- Extrait du document -
-------------------------

Le WSWS dénonce les frappes contre la Syrie menées tôt samedi matin par les Etats-Unis, le Royaume-Uni et la France. Les administrations de Donald Trump, d‘Emmanuel Macron et de Theresa May ont commis un crime de guerre qui pose l’immense danger de déclencher un conflit avec la Russie, qui dispose d’armes nucléaires.
Le prétexte de l’attaque est l’affirmation non étayée que les forces du président syrien Bachar al-Assad auraient utilisé des armes chimiques contre des milices rebelles soutenues par les Etats-Unis dans la ville de Douma. La Russie, qui a des troupes importantes en Syrie en soutien au gouvernement d’Assad dans sa guerre civile contre des milices majoritairement islamistes, a catégoriquement rejeté la propagande américaine et alliée. Elle a accusé les services secrets britanniques d’avoir fait pression sur les organisations rebelles syriennes pour qu‘elles fabriquent une vidéo censée montrer les victimes d‘une attaque à l’arme chimique.

-------------------------

- Données à utiliser -
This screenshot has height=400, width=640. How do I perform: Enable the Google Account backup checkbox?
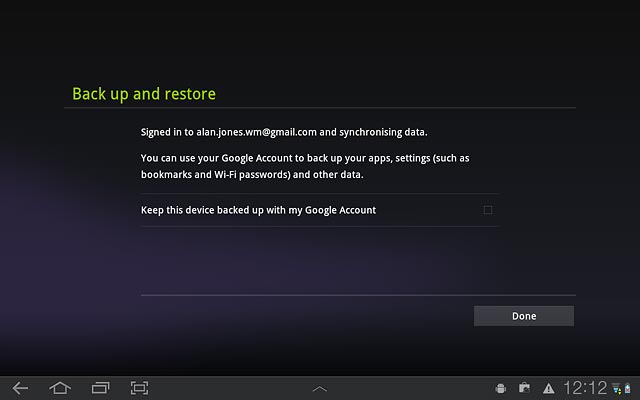tap(488, 210)
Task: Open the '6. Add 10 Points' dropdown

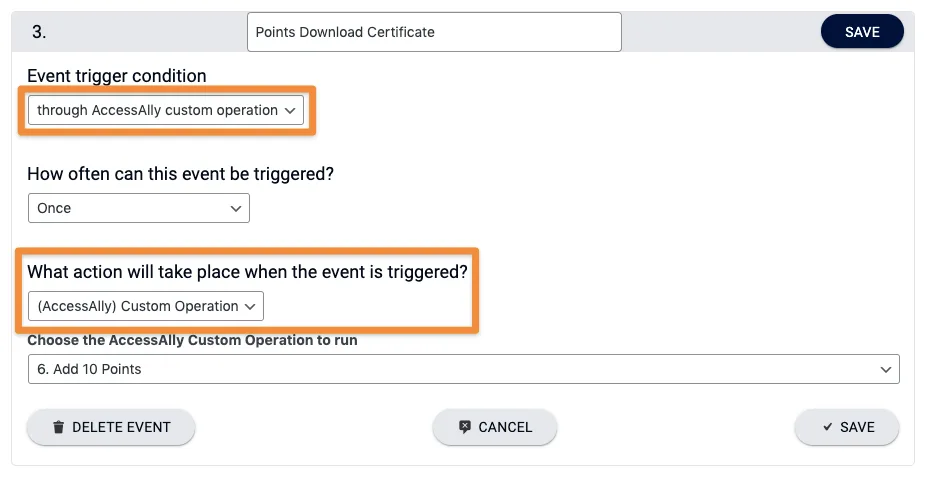Action: click(463, 369)
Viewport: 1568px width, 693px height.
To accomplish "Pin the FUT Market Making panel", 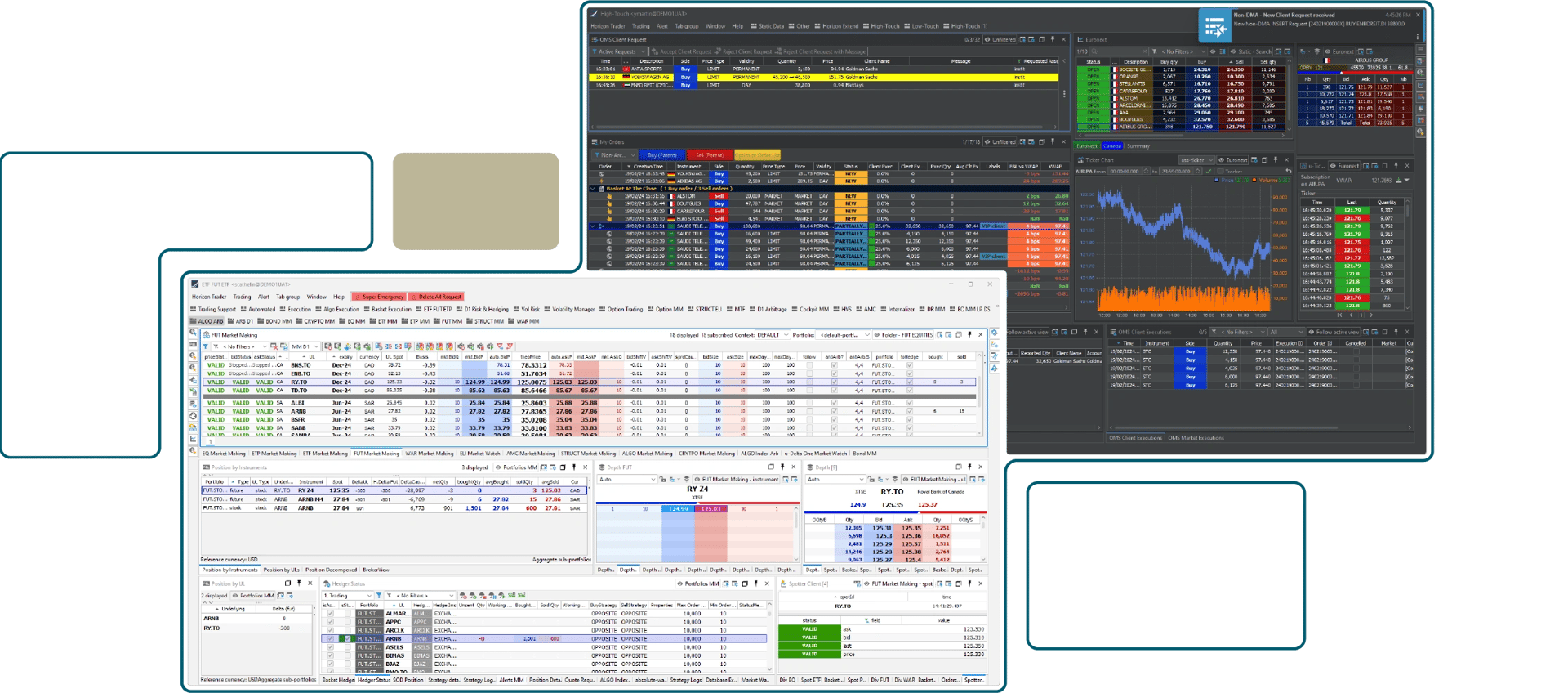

-------------------------

- Consigne 1 -
Recopiez le passage de l'article sur les frappes contre la Syrie qui va de « Le prétexte de » jusqu'à « à l’arme chimique. » inclus.
- Consigne 2 -
Transformez toutes les lignes des données à utiliser, plus haut, en une liste numérotée, sans les lignes vides. N'incluez pas les images dans votre réponse.

- Solution 1 -
Le prétexte de l’attaque est l’affirmation non étayée que les forces du président syrien Bachar al-Assad auraient utilisé des armes chimiques contre des milices rebelles soutenues par les Etats-Unis dans la ville de Douma. La Russie, qui a des troupes importantes en Syrie en soutien au gouvernement d’Assad dans sa guerre civile contre des milices majoritairement islamistes, a catégoriquement rejeté la propagande américaine et alliée. Elle a accusé les services secrets britanniques d’avoir fait pression sur les organisations rebelles syriennes pour qu‘elles fabriquent une vidéo censée montrer les victimes d‘une attaque à l’arme chimique.

- Solution 2 -
1. This screenshot has height=400, width=640. How do I perform: Enable the Google Account backup checkbox?
2. tap(488, 210)
3. Task: Open the '6. Add 10 Points' dropdown
4. Action: click(463, 369)
5. Viewport: 1568px width, 693px height.
6. To accomplish "Pin the FUT Market Making panel", 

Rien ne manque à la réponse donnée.